EXERCISE TASK »
Print every line of the entries below without changing a thing.

=== TASK DATA ===

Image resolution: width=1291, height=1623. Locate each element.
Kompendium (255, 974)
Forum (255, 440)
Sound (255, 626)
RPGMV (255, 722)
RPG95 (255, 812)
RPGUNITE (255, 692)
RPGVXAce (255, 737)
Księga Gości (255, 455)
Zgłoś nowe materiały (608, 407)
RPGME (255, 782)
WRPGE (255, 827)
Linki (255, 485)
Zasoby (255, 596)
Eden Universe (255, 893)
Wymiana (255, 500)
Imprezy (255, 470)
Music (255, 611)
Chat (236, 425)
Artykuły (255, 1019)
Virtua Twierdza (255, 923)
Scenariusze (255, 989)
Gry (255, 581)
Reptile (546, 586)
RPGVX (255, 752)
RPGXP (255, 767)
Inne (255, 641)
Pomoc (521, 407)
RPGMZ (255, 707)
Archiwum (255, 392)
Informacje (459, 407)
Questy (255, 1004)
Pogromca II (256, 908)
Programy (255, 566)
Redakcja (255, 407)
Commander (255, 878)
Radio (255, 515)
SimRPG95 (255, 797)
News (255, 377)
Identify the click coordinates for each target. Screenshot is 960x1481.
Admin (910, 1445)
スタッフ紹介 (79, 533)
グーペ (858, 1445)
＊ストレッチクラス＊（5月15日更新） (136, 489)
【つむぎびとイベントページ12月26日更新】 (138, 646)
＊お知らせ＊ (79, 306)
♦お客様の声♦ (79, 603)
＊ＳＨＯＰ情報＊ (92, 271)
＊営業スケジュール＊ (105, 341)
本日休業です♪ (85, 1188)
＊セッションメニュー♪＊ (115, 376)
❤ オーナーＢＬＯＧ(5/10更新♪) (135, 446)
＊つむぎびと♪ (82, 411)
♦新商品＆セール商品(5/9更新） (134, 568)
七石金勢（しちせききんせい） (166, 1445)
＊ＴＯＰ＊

===

WRITTEN SOLUTION »
Image resolution: width=1291, height=1623. Locate each element.
Kompendium (255, 974)
Forum (255, 440)
Sound (255, 626)
RPGMV (255, 722)
RPG95 (255, 812)
RPGUNITE (255, 692)
RPGVXAce (255, 737)
Księga Gości (255, 455)
Zgłoś nowe materiały (608, 407)
RPGME (255, 782)
WRPGE (255, 827)
Linki (255, 485)
Zasoby (255, 596)
Eden Universe (255, 893)
Wymiana (255, 500)
Imprezy (255, 470)
Music (255, 611)
Chat (236, 425)
Artykuły (255, 1019)
Virtua Twierdza (255, 923)
Scenariusze (255, 989)
Gry (255, 581)
Reptile (546, 586)
RPGVX (255, 752)
RPGXP (255, 767)
Inne (255, 641)
Pomoc (521, 407)
RPGMZ (255, 707)
Archiwum (255, 392)
Informacje (459, 407)
Questy (255, 1004)
Pogromca II (256, 908)
Programy (255, 566)
Redakcja (255, 407)
Commander (255, 878)
Radio (255, 515)
SimRPG95 (255, 797)
News (255, 377)
Identify the click coordinates for each target. Screenshot is 960x1481.
Admin (910, 1445)
スタッフ紹介 (79, 533)
グーペ (858, 1445)
＊ストレッチクラス＊（5月15日更新） (136, 489)
【つむぎびとイベントページ12月26日更新】 (138, 646)
＊お知らせ＊ (79, 306)
♦お客様の声♦ (79, 603)
＊ＳＨＯＰ情報＊ (92, 271)
＊営業スケジュール＊ (105, 341)
本日休業です♪ (85, 1188)
＊セッションメニュー♪＊ (115, 376)
❤ オーナーＢＬＯＧ(5/10更新♪) (135, 446)
＊つむぎびと♪ (82, 411)
♦新商品＆セール商品(5/9更新） (134, 568)
七石金勢（しちせききんせい） (166, 1445)
＊ＴＯＰ＊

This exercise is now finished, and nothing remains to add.